## start Input rows

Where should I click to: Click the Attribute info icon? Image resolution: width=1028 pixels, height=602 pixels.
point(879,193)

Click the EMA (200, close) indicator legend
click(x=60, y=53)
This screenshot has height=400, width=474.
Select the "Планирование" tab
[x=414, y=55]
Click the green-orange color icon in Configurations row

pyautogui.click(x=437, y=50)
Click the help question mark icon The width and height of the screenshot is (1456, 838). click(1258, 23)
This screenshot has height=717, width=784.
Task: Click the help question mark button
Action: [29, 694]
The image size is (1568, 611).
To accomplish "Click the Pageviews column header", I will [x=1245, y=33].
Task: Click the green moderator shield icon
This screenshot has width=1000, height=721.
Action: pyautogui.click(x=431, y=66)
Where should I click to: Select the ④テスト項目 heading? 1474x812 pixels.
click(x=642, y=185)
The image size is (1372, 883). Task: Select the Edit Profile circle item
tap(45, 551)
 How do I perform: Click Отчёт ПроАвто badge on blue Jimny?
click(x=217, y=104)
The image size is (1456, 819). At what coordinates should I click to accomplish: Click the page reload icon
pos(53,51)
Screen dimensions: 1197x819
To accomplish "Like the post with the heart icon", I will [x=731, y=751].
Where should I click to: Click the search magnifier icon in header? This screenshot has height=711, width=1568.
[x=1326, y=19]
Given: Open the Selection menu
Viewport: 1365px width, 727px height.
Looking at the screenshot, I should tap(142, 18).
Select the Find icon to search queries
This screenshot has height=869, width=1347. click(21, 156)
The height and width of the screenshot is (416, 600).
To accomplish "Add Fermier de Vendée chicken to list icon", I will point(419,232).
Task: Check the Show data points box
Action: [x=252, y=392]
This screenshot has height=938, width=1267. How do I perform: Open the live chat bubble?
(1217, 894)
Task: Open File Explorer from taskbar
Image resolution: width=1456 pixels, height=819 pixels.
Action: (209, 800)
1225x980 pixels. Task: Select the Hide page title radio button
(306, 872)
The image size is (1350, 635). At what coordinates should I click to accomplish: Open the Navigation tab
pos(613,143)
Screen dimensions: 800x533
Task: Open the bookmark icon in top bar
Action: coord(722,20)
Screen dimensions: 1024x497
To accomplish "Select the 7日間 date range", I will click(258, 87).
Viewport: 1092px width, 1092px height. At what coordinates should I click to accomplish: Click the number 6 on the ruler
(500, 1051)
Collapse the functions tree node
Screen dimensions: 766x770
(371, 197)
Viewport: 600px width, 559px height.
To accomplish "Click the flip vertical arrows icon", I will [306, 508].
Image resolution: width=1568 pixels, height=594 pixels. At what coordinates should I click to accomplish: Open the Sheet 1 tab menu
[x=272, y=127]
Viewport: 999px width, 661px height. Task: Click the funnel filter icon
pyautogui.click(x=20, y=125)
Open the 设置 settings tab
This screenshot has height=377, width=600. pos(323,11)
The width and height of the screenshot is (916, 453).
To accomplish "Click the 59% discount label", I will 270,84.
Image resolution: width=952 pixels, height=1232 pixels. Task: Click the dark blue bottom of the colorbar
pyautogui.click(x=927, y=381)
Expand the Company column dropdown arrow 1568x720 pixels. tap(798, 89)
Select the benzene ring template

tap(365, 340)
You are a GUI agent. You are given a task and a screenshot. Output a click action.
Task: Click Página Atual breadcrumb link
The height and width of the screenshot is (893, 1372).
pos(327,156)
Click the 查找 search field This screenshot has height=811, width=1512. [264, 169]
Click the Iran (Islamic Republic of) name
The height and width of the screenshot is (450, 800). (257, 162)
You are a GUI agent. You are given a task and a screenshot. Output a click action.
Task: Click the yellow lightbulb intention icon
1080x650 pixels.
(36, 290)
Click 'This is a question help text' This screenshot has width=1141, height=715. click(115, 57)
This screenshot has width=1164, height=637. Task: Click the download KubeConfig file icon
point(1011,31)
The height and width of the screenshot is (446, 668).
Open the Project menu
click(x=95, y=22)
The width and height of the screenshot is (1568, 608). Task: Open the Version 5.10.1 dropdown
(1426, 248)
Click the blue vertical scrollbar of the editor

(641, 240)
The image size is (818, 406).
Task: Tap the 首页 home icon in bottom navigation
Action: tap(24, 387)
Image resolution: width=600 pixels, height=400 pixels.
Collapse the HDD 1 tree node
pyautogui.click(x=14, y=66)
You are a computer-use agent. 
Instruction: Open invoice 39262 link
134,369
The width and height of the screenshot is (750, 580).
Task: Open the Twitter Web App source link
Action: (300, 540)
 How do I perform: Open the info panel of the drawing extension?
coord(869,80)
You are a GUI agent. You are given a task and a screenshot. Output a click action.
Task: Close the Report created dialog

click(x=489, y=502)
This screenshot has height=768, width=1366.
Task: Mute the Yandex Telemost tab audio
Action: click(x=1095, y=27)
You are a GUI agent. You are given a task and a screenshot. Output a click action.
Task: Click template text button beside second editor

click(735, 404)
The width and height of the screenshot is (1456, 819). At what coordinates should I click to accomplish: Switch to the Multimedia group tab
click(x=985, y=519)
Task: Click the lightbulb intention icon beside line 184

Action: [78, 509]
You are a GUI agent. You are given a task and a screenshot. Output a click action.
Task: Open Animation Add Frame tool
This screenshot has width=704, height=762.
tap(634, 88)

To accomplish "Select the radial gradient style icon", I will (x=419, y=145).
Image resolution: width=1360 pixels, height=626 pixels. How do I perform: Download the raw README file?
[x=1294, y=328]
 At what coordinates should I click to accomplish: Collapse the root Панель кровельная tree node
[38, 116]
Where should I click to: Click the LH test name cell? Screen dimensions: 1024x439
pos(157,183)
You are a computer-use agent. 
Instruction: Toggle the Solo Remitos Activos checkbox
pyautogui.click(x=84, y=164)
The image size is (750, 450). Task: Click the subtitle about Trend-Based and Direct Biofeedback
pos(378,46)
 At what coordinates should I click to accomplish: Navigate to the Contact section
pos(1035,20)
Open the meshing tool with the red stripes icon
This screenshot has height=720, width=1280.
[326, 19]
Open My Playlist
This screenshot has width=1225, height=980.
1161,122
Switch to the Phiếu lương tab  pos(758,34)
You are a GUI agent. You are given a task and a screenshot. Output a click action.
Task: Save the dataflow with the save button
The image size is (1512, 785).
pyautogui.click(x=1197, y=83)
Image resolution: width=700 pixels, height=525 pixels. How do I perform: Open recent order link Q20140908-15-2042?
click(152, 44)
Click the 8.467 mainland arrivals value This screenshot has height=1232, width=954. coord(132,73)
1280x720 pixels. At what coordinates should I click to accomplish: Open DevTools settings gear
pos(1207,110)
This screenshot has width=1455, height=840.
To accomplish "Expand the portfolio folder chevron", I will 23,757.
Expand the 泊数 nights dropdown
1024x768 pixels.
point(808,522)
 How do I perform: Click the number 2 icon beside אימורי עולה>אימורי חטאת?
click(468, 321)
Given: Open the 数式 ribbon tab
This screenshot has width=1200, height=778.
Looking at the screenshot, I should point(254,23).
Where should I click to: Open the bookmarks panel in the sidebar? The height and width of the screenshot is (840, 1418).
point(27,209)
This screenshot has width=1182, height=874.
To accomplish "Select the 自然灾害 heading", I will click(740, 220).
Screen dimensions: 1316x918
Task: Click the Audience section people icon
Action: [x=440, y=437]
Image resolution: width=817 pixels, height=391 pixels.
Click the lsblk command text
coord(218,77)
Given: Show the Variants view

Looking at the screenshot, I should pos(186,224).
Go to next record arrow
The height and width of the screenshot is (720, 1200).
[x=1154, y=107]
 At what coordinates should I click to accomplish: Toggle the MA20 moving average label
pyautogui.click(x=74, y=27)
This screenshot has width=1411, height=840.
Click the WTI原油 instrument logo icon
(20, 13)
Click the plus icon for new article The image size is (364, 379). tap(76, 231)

## end Input rows

> **Job**:
Copy these rows exactly as they appear, every one of them, without changing anything.

> **Written answer**:
Where should I click to: Click the Attribute info icon? Image resolution: width=1028 pixels, height=602 pixels.
point(879,193)

Click the EMA (200, close) indicator legend
click(x=60, y=53)
This screenshot has height=400, width=474.
Select the "Планирование" tab
[x=414, y=55]
Click the green-orange color icon in Configurations row

pyautogui.click(x=437, y=50)
Click the help question mark icon The width and height of the screenshot is (1456, 838). click(1258, 23)
This screenshot has height=717, width=784.
Task: Click the help question mark button
Action: [29, 694]
The image size is (1568, 611).
To accomplish "Click the Pageviews column header", I will [x=1245, y=33].
Task: Click the green moderator shield icon
This screenshot has width=1000, height=721.
Action: pyautogui.click(x=431, y=66)
Where should I click to: Select the ④テスト項目 heading? 1474x812 pixels.
click(x=642, y=185)
The image size is (1372, 883). Task: Select the Edit Profile circle item
tap(45, 551)
 How do I perform: Click Отчёт ПроАвто badge on blue Jimny?
click(x=217, y=104)
The image size is (1456, 819). At what coordinates should I click to accomplish: Click the page reload icon
pos(53,51)
Screen dimensions: 1197x819
To accomplish "Like the post with the heart icon", I will [x=731, y=751].
Where should I click to: Click the search magnifier icon in header? This screenshot has height=711, width=1568.
[x=1326, y=19]
Given: Open the Selection menu
Viewport: 1365px width, 727px height.
Looking at the screenshot, I should tap(142, 18).
Select the Find icon to search queries
This screenshot has height=869, width=1347. click(21, 156)
The height and width of the screenshot is (416, 600).
To accomplish "Add Fermier de Vendée chicken to list icon", I will point(419,232).
Task: Check the Show data points box
Action: [x=252, y=392]
This screenshot has height=938, width=1267. How do I perform: Open the live chat bubble?
(1217, 894)
Task: Open File Explorer from taskbar
Image resolution: width=1456 pixels, height=819 pixels.
Action: (209, 800)
1225x980 pixels. Task: Select the Hide page title radio button
(306, 872)
The image size is (1350, 635). At what coordinates should I click to accomplish: Open the Navigation tab
pos(613,143)
Screen dimensions: 800x533
Task: Open the bookmark icon in top bar
Action: coord(722,20)
Screen dimensions: 1024x497
To accomplish "Select the 7日間 date range", I will click(258, 87).
Viewport: 1092px width, 1092px height. At what coordinates should I click to accomplish: Click the number 6 on the ruler
(500, 1051)
Collapse the functions tree node
Screen dimensions: 766x770
(371, 197)
Viewport: 600px width, 559px height.
To accomplish "Click the flip vertical arrows icon", I will [306, 508].
Image resolution: width=1568 pixels, height=594 pixels. At what coordinates should I click to accomplish: Open the Sheet 1 tab menu
[x=272, y=127]
Viewport: 999px width, 661px height. Task: Click the funnel filter icon
pyautogui.click(x=20, y=125)
Open the 设置 settings tab
This screenshot has height=377, width=600. pos(323,11)
The width and height of the screenshot is (916, 453).
To accomplish "Click the 59% discount label", I will 270,84.
Image resolution: width=952 pixels, height=1232 pixels. Task: Click the dark blue bottom of the colorbar
pyautogui.click(x=927, y=381)
Expand the Company column dropdown arrow 1568x720 pixels. tap(798, 89)
Select the benzene ring template

tap(365, 340)
You are a GUI agent. You are given a task and a screenshot. Output a click action.
Task: Click Página Atual breadcrumb link
The height and width of the screenshot is (893, 1372).
pos(327,156)
Click the 查找 search field This screenshot has height=811, width=1512. [264, 169]
Click the Iran (Islamic Republic of) name
The height and width of the screenshot is (450, 800). (257, 162)
You are a GUI agent. You are given a task and a screenshot. Output a click action.
Task: Click the yellow lightbulb intention icon
1080x650 pixels.
(36, 290)
Click 'This is a question help text' This screenshot has width=1141, height=715. click(115, 57)
This screenshot has width=1164, height=637. Task: Click the download KubeConfig file icon
point(1011,31)
The height and width of the screenshot is (446, 668).
Open the Project menu
click(x=95, y=22)
The width and height of the screenshot is (1568, 608). Task: Open the Version 5.10.1 dropdown
(1426, 248)
Click the blue vertical scrollbar of the editor

(641, 240)
The image size is (818, 406).
Task: Tap the 首页 home icon in bottom navigation
Action: tap(24, 387)
Image resolution: width=600 pixels, height=400 pixels.
Collapse the HDD 1 tree node
pyautogui.click(x=14, y=66)
You are a computer-use agent. 
Instruction: Open invoice 39262 link
134,369
The width and height of the screenshot is (750, 580).
Task: Open the Twitter Web App source link
Action: (300, 540)
 How do I perform: Open the info panel of the drawing extension?
coord(869,80)
You are a GUI agent. You are given a task and a screenshot. Output a click action.
Task: Close the Report created dialog

click(x=489, y=502)
This screenshot has height=768, width=1366.
Task: Mute the Yandex Telemost tab audio
Action: click(x=1095, y=27)
You are a GUI agent. You are given a task and a screenshot. Output a click action.
Task: Click template text button beside second editor

click(735, 404)
The width and height of the screenshot is (1456, 819). At what coordinates should I click to accomplish: Switch to the Multimedia group tab
click(x=985, y=519)
Task: Click the lightbulb intention icon beside line 184

Action: [78, 509]
You are a GUI agent. You are given a task and a screenshot. Output a click action.
Task: Open Animation Add Frame tool
This screenshot has width=704, height=762.
tap(634, 88)

To accomplish "Select the radial gradient style icon", I will (x=419, y=145).
Image resolution: width=1360 pixels, height=626 pixels. How do I perform: Download the raw README file?
[x=1294, y=328]
 At what coordinates should I click to accomplish: Collapse the root Панель кровельная tree node
[38, 116]
Where should I click to: Click the LH test name cell? Screen dimensions: 1024x439
pos(157,183)
You are a computer-use agent. 
Instruction: Toggle the Solo Remitos Activos checkbox
pyautogui.click(x=84, y=164)
The image size is (750, 450). Task: Click the subtitle about Trend-Based and Direct Biofeedback
pos(378,46)
 At what coordinates should I click to accomplish: Navigate to the Contact section
pos(1035,20)
Open the meshing tool with the red stripes icon
This screenshot has height=720, width=1280.
[326, 19]
Open My Playlist
This screenshot has width=1225, height=980.
1161,122
Switch to the Phiếu lương tab  pos(758,34)
You are a GUI agent. You are given a task and a screenshot. Output a click action.
Task: Save the dataflow with the save button
The image size is (1512, 785).
pyautogui.click(x=1197, y=83)
Image resolution: width=700 pixels, height=525 pixels. How do I perform: Open recent order link Q20140908-15-2042?
click(152, 44)
Click the 8.467 mainland arrivals value This screenshot has height=1232, width=954. coord(132,73)
1280x720 pixels. At what coordinates should I click to accomplish: Open DevTools settings gear
pos(1207,110)
This screenshot has width=1455, height=840.
To accomplish "Expand the portfolio folder chevron", I will 23,757.
Expand the 泊数 nights dropdown
1024x768 pixels.
point(808,522)
 How do I perform: Click the number 2 icon beside אימורי עולה>אימורי חטאת?
click(468, 321)
Given: Open the 数式 ribbon tab
This screenshot has width=1200, height=778.
Looking at the screenshot, I should point(254,23).
Where should I click to: Open the bookmarks panel in the sidebar? The height and width of the screenshot is (840, 1418).
point(27,209)
This screenshot has width=1182, height=874.
To accomplish "Select the 自然灾害 heading", I will click(740, 220).
Screen dimensions: 1316x918
Task: Click the Audience section people icon
Action: [x=440, y=437]
Image resolution: width=817 pixels, height=391 pixels.
Click the lsblk command text
coord(218,77)
Given: Show the Variants view

Looking at the screenshot, I should pos(186,224).
Go to next record arrow
The height and width of the screenshot is (720, 1200).
[x=1154, y=107]
 At what coordinates should I click to accomplish: Toggle the MA20 moving average label
pyautogui.click(x=74, y=27)
This screenshot has width=1411, height=840.
Click the WTI原油 instrument logo icon
(20, 13)
Click the plus icon for new article The image size is (364, 379). tap(76, 231)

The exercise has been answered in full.